**Task item**
Exactly as they appear below, repeat the lines from the one with "Open the 关于 menu" through the one with "Open the About page", and no others.

**Material shown**

═══

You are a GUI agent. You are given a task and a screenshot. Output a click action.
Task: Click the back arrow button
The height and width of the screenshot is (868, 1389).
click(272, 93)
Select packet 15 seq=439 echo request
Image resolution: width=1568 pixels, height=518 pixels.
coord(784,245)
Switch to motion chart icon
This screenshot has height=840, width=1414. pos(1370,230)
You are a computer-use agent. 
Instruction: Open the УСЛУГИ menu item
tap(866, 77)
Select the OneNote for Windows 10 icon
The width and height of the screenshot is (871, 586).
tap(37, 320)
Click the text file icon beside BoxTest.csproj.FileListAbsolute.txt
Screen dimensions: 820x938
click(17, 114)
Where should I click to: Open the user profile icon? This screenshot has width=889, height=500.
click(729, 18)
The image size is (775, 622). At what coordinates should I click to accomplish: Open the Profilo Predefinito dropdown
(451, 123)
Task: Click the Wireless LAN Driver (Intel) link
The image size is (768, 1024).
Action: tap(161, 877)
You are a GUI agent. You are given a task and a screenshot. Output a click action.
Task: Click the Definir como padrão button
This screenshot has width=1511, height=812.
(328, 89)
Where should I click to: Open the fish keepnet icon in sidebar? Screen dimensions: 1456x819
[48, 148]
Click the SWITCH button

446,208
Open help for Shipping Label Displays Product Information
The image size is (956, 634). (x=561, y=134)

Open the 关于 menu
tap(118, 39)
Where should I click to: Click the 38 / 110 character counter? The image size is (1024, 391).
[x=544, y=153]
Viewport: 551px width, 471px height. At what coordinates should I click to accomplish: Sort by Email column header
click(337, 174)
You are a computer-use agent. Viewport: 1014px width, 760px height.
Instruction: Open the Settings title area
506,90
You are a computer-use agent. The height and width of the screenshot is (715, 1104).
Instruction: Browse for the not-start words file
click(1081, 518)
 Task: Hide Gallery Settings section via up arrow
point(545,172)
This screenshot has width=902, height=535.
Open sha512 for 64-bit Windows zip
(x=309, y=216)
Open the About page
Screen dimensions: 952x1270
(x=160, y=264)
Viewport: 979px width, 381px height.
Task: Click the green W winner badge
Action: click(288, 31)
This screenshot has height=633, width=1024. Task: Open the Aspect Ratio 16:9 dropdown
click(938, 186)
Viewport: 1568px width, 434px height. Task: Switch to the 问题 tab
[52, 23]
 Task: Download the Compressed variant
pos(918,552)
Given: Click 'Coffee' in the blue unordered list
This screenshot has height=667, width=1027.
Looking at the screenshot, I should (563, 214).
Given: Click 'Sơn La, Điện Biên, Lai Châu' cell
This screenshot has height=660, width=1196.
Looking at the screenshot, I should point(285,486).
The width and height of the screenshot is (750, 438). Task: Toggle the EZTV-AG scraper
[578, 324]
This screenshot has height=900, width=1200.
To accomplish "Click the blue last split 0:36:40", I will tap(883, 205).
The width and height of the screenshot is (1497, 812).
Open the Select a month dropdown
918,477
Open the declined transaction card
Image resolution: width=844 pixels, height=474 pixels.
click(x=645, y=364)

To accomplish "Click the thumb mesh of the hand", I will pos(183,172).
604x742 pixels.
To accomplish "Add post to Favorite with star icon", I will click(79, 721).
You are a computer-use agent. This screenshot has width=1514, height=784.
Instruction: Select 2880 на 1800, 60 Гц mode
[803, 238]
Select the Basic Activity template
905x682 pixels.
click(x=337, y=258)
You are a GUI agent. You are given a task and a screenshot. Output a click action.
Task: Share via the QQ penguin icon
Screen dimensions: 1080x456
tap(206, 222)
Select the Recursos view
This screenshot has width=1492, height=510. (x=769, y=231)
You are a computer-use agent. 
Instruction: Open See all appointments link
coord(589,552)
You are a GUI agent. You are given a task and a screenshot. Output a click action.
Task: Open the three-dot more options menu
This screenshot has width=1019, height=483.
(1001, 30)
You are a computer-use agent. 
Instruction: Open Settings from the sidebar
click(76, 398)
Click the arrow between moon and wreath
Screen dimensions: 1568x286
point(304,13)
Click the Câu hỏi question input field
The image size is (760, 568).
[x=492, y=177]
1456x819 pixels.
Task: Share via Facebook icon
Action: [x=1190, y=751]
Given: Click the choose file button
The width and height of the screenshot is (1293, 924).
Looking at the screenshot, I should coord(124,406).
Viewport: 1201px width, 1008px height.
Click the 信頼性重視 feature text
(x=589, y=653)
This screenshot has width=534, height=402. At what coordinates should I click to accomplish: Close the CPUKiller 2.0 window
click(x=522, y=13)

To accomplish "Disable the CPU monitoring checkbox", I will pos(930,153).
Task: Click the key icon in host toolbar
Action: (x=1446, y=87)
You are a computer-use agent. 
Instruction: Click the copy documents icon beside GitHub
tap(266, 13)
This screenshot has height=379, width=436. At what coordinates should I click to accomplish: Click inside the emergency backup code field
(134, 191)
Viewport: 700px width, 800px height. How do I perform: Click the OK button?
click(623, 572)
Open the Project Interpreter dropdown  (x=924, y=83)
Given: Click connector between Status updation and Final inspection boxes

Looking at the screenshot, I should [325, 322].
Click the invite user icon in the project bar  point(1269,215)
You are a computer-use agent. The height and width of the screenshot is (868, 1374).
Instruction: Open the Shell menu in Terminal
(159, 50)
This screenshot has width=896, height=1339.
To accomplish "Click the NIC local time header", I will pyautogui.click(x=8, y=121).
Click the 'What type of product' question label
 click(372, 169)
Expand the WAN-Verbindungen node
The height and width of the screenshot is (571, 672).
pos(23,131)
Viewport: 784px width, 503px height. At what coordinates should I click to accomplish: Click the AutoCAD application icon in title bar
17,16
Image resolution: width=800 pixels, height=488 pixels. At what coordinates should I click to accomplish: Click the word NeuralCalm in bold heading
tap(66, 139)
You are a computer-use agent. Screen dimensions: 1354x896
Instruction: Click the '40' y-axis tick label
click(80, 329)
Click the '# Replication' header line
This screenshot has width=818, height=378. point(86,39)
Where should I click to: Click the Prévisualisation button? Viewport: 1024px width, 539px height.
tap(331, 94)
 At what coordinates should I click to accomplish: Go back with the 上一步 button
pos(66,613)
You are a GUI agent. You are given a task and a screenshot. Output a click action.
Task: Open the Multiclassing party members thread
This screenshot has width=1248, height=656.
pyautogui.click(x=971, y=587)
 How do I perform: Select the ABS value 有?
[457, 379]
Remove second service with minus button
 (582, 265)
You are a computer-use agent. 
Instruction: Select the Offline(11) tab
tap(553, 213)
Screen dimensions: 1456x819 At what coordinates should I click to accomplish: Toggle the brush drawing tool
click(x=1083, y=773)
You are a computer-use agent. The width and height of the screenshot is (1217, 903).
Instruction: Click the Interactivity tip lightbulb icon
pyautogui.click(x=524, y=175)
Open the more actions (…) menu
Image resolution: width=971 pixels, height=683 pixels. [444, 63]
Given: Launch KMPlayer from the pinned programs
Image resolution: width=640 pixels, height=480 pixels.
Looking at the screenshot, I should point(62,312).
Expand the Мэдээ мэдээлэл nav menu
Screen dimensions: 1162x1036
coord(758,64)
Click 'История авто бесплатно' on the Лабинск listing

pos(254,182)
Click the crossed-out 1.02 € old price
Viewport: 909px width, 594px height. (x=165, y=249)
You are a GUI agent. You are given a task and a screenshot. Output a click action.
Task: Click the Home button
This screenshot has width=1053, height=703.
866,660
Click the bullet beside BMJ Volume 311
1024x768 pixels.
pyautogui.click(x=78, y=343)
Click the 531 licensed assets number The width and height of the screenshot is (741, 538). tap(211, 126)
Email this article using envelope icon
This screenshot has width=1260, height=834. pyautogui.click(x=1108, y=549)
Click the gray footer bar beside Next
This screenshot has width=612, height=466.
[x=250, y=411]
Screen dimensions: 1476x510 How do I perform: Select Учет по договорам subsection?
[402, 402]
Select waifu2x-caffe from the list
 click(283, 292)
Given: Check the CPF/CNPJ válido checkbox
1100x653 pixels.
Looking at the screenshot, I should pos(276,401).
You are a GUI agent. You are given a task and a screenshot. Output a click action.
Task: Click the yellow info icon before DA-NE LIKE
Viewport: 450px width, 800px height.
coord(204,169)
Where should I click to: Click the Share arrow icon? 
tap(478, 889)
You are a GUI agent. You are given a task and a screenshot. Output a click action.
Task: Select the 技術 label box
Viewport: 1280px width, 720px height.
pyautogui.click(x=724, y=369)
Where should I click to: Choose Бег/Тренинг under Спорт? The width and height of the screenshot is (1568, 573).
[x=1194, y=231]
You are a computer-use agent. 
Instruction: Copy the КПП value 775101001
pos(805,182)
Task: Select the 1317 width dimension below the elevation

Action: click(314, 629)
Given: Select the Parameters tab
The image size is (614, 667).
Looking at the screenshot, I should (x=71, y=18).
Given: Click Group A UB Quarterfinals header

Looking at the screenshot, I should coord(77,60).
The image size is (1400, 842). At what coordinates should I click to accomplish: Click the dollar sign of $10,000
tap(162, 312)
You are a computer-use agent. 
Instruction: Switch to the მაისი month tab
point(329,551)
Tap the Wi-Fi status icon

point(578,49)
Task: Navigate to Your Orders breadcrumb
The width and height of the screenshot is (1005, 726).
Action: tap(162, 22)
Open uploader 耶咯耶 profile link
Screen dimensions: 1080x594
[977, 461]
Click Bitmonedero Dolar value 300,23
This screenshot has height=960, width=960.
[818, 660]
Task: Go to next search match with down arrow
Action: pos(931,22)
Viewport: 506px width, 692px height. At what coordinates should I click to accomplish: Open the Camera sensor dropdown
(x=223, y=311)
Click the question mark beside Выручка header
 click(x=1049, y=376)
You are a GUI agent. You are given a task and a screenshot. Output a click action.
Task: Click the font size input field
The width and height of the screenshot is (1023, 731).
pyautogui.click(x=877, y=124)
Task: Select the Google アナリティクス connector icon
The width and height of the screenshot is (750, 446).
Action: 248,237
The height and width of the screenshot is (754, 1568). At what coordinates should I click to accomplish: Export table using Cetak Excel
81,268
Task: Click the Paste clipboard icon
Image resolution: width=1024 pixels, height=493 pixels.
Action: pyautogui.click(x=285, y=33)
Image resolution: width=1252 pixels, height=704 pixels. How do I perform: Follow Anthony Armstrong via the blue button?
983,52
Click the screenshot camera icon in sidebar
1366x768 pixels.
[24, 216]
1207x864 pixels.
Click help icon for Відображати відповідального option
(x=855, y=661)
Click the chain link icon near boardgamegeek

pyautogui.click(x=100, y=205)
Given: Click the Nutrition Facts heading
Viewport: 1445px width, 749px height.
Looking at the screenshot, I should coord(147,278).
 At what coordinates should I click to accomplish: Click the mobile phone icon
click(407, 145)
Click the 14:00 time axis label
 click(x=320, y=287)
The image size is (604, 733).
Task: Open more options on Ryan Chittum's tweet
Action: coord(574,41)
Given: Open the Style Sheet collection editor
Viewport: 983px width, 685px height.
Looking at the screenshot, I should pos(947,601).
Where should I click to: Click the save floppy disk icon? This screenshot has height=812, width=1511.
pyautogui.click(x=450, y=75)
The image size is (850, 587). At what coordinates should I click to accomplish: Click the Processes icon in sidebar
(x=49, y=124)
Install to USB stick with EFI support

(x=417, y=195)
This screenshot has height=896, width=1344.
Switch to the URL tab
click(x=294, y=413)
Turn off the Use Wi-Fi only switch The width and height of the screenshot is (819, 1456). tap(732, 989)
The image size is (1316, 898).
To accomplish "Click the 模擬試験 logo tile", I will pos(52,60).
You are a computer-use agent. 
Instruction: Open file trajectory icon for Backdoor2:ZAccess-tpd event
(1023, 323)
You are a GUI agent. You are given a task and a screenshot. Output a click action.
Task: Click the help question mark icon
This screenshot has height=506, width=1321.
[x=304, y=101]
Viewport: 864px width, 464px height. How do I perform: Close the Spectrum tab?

═══

**Result of this exercise**
Open the 关于 menu
tap(118, 39)
Where should I click to: Click the 38 / 110 character counter? The image size is (1024, 391).
[x=544, y=153]
Viewport: 551px width, 471px height. At what coordinates should I click to accomplish: Sort by Email column header
click(337, 174)
You are a computer-use agent. Viewport: 1014px width, 760px height.
Instruction: Open the Settings title area
506,90
You are a computer-use agent. The height and width of the screenshot is (715, 1104).
Instruction: Browse for the not-start words file
click(1081, 518)
 Task: Hide Gallery Settings section via up arrow
point(545,172)
This screenshot has width=902, height=535.
Open sha512 for 64-bit Windows zip
(x=309, y=216)
Open the About page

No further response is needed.